USDA Offers Minnesota Farmers Incentive to Adopt Water Quality Systems
According to a report from the Star Tribune, farmers in Minnesota are being encouraged to sign up for the Agricultural Water Quality Certification Program in an effort to reduce water pollution and improve conservation. The USDA has reportedly provided incentive for participating farmers by exempting them from any changes to agriculture regulations for the next 10 years.
The Agriculture Water Quality Program is a pilot project initiated by the state and federal government to deal with the challenge of water pollution in agriculture, reported the Star Tribune. The program selected four watersheds across the state to be part of the pilot program but it can only succeed if enough farmers agree to participate. According to the article, the USDA has agreed to exempt participating farmers from any changes made to current agriculture regulations but it does not exempt them from existing rules. Farmers will be responsible for displaying water conservation and taking measures to reduce water pollution in order to qualify for the incentives.

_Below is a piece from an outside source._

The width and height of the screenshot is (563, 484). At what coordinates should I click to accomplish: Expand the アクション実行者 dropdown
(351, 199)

In the article, U.S. Agriculture Secretary Tom Vilsack was quoted saying that “he expects other states will want to emulate the voluntary model…It marks a new kind of relationship between the regulators and the regulated.”
By providing farmers with incentive to participate in the program, state and federal representatives claim there will be a higher level of success in improving water quality. Should the program expand to other regions in the state and country, farmers will reportedly continue to receive exemptions from regulation changes, granted they hold up their end of the water quality agreement.